WORK ITEM |
The answer is the full set of records below, transcribed exactly.

= = = =

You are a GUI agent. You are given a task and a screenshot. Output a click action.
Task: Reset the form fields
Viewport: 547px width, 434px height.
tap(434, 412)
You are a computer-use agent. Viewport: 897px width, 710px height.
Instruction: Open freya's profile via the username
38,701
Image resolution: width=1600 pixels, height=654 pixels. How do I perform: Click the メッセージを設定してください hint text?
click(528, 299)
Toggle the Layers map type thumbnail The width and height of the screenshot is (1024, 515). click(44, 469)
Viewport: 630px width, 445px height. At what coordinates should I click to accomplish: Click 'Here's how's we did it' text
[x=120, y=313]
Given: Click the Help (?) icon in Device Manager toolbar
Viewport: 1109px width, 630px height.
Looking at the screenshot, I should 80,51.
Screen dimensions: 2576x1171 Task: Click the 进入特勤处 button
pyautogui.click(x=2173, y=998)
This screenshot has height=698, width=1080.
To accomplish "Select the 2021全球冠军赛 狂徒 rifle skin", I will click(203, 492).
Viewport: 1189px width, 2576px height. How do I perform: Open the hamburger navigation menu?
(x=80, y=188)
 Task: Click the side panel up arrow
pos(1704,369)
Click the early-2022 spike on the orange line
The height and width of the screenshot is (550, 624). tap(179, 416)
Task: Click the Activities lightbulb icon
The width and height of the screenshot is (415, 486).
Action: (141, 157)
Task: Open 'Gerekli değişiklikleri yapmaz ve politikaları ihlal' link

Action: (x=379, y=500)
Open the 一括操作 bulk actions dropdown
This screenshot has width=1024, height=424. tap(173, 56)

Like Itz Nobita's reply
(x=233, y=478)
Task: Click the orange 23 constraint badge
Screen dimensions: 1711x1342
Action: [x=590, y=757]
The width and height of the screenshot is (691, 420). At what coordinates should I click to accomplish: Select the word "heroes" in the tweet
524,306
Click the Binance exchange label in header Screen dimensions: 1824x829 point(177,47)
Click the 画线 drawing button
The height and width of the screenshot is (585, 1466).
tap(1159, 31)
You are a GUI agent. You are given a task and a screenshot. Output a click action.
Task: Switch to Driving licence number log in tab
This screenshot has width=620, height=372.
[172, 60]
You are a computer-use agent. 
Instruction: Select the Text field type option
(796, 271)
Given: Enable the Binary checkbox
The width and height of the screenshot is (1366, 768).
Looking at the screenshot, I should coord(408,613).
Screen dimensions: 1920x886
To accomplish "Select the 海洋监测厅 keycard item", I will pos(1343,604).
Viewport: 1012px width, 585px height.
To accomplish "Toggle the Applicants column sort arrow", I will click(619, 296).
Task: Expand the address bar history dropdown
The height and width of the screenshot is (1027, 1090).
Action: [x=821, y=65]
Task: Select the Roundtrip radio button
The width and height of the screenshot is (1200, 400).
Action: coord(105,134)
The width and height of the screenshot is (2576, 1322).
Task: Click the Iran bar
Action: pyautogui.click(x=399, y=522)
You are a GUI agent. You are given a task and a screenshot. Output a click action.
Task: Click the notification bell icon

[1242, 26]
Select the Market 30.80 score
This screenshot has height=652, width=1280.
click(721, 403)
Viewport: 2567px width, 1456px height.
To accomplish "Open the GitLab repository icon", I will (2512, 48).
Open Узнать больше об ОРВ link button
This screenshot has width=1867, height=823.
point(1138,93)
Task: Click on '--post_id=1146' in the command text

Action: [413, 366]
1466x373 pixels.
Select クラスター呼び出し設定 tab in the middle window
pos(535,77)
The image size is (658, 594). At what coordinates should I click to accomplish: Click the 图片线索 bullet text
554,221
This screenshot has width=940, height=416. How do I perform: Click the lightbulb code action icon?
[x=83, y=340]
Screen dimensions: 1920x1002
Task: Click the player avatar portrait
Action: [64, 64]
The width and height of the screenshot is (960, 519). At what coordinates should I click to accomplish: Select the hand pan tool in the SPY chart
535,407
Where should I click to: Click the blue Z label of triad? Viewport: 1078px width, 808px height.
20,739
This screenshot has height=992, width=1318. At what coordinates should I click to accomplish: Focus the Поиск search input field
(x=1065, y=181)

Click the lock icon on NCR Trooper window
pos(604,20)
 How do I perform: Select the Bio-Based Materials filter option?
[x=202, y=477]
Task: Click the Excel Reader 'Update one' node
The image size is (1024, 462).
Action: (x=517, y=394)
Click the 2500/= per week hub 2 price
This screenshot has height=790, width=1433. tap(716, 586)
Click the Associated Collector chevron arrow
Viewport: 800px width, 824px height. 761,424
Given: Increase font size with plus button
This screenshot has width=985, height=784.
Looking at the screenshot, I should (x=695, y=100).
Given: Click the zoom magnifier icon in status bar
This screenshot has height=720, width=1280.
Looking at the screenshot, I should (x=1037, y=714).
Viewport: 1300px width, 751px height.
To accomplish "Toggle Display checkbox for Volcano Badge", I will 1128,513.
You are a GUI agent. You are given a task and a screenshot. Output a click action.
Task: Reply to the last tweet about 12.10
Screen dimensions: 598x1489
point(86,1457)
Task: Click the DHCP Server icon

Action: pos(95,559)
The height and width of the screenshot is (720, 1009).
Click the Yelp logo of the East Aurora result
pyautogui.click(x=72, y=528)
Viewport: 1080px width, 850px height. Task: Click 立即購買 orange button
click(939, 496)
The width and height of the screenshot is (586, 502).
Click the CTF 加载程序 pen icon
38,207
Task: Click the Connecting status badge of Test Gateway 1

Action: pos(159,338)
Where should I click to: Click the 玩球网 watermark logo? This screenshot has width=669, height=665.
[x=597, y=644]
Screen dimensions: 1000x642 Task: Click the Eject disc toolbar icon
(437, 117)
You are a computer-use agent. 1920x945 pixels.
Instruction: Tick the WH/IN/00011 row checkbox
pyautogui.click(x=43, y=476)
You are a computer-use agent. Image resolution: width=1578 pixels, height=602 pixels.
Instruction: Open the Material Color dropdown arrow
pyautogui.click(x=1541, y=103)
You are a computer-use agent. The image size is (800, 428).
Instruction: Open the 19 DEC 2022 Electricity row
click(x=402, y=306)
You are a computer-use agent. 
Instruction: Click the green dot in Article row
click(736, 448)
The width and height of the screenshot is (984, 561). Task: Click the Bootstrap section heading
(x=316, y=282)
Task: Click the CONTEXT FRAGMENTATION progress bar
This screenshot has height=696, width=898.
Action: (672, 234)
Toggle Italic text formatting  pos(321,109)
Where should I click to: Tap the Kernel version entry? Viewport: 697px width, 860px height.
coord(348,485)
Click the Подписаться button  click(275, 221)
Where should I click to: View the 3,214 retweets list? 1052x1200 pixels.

= = = =

SOLUTION TO THIS PROBLEM |
You are a GUI agent. You are given a task and a screenshot. Output a click action.
Task: Reset the form fields
Viewport: 547px width, 434px height.
tap(434, 412)
You are a computer-use agent. Viewport: 897px width, 710px height.
Instruction: Open freya's profile via the username
38,701
Image resolution: width=1600 pixels, height=654 pixels. How do I perform: Click the メッセージを設定してください hint text?
click(528, 299)
Toggle the Layers map type thumbnail The width and height of the screenshot is (1024, 515). click(44, 469)
Viewport: 630px width, 445px height. At what coordinates should I click to accomplish: Click 'Here's how's we did it' text
[x=120, y=313]
Given: Click the Help (?) icon in Device Manager toolbar
Viewport: 1109px width, 630px height.
Looking at the screenshot, I should 80,51.
Screen dimensions: 2576x1171 Task: Click the 进入特勤处 button
pyautogui.click(x=2173, y=998)
This screenshot has height=698, width=1080.
To accomplish "Select the 2021全球冠军赛 狂徒 rifle skin", I will click(203, 492).
Viewport: 1189px width, 2576px height. How do I perform: Open the hamburger navigation menu?
(x=80, y=188)
 Task: Click the side panel up arrow
pos(1704,369)
Click the early-2022 spike on the orange line
The height and width of the screenshot is (550, 624). tap(179, 416)
Task: Click the Activities lightbulb icon
The width and height of the screenshot is (415, 486).
Action: (141, 157)
Task: Open 'Gerekli değişiklikleri yapmaz ve politikaları ihlal' link

Action: (x=379, y=500)
Open the 一括操作 bulk actions dropdown
This screenshot has width=1024, height=424. tap(173, 56)

Like Itz Nobita's reply
(x=233, y=478)
Task: Click the orange 23 constraint badge
Screen dimensions: 1711x1342
Action: [x=590, y=757]
The width and height of the screenshot is (691, 420). At what coordinates should I click to accomplish: Select the word "heroes" in the tweet
524,306
Click the Binance exchange label in header Screen dimensions: 1824x829 point(177,47)
Click the 画线 drawing button
The height and width of the screenshot is (585, 1466).
tap(1159, 31)
You are a GUI agent. You are given a task and a screenshot. Output a click action.
Task: Switch to Driving licence number log in tab
This screenshot has width=620, height=372.
[172, 60]
You are a computer-use agent. 
Instruction: Select the Text field type option
(796, 271)
Given: Enable the Binary checkbox
The width and height of the screenshot is (1366, 768).
Looking at the screenshot, I should coord(408,613).
Screen dimensions: 1920x886
To accomplish "Select the 海洋监测厅 keycard item", I will pos(1343,604).
Viewport: 1012px width, 585px height.
To accomplish "Toggle the Applicants column sort arrow", I will click(619, 296).
Task: Expand the address bar history dropdown
The height and width of the screenshot is (1027, 1090).
Action: [x=821, y=65]
Task: Select the Roundtrip radio button
The width and height of the screenshot is (1200, 400).
Action: coord(105,134)
The width and height of the screenshot is (2576, 1322).
Task: Click the Iran bar
Action: pyautogui.click(x=399, y=522)
You are a GUI agent. You are given a task and a screenshot. Output a click action.
Task: Click the notification bell icon

[1242, 26]
Select the Market 30.80 score
This screenshot has height=652, width=1280.
click(721, 403)
Viewport: 2567px width, 1456px height.
To accomplish "Open the GitLab repository icon", I will (2512, 48).
Open Узнать больше об ОРВ link button
This screenshot has width=1867, height=823.
point(1138,93)
Task: Click on '--post_id=1146' in the command text

Action: [413, 366]
1466x373 pixels.
Select クラスター呼び出し設定 tab in the middle window
pos(535,77)
The image size is (658, 594). At what coordinates should I click to accomplish: Click the 图片线索 bullet text
554,221
This screenshot has width=940, height=416. How do I perform: Click the lightbulb code action icon?
[x=83, y=340]
Screen dimensions: 1920x1002
Task: Click the player avatar portrait
Action: [64, 64]
The width and height of the screenshot is (960, 519). At what coordinates should I click to accomplish: Select the hand pan tool in the SPY chart
535,407
Where should I click to: Click the blue Z label of triad? Viewport: 1078px width, 808px height.
20,739
This screenshot has height=992, width=1318. At what coordinates should I click to accomplish: Focus the Поиск search input field
(x=1065, y=181)

Click the lock icon on NCR Trooper window
pos(604,20)
 How do I perform: Select the Bio-Based Materials filter option?
[x=202, y=477]
Task: Click the Excel Reader 'Update one' node
The image size is (1024, 462).
Action: (x=517, y=394)
Click the 2500/= per week hub 2 price
This screenshot has height=790, width=1433. tap(716, 586)
Click the Associated Collector chevron arrow
Viewport: 800px width, 824px height. 761,424
Given: Increase font size with plus button
This screenshot has width=985, height=784.
Looking at the screenshot, I should (x=695, y=100).
Given: Click the zoom magnifier icon in status bar
This screenshot has height=720, width=1280.
Looking at the screenshot, I should (x=1037, y=714).
Viewport: 1300px width, 751px height.
To accomplish "Toggle Display checkbox for Volcano Badge", I will 1128,513.
You are a GUI agent. You are given a task and a screenshot. Output a click action.
Task: Reply to the last tweet about 12.10
Screen dimensions: 598x1489
point(86,1457)
Task: Click the DHCP Server icon

Action: pos(95,559)
The height and width of the screenshot is (720, 1009).
Click the Yelp logo of the East Aurora result
pyautogui.click(x=72, y=528)
Viewport: 1080px width, 850px height. Task: Click 立即購買 orange button
click(939, 496)
The width and height of the screenshot is (586, 502).
Click the CTF 加载程序 pen icon
38,207
Task: Click the Connecting status badge of Test Gateway 1

Action: pos(159,338)
Where should I click to: Click the 玩球网 watermark logo? This screenshot has width=669, height=665.
[x=597, y=644]
Screen dimensions: 1000x642 Task: Click the Eject disc toolbar icon
(437, 117)
You are a computer-use agent. 1920x945 pixels.
Instruction: Tick the WH/IN/00011 row checkbox
pyautogui.click(x=43, y=476)
You are a computer-use agent. Image resolution: width=1578 pixels, height=602 pixels.
Instruction: Open the Material Color dropdown arrow
pyautogui.click(x=1541, y=103)
You are a computer-use agent. The image size is (800, 428).
Instruction: Open the 19 DEC 2022 Electricity row
click(x=402, y=306)
You are a computer-use agent. 
Instruction: Click the green dot in Article row
click(736, 448)
The width and height of the screenshot is (984, 561). Task: Click the Bootstrap section heading
(x=316, y=282)
Task: Click the CONTEXT FRAGMENTATION progress bar
This screenshot has height=696, width=898.
Action: (672, 234)
Toggle Italic text formatting  pos(321,109)
Where should I click to: Tap the Kernel version entry? Viewport: 697px width, 860px height.
coord(348,485)
Click the Подписаться button  click(275, 221)
Where should I click to: View the 3,214 retweets list? 1052x1200 pixels.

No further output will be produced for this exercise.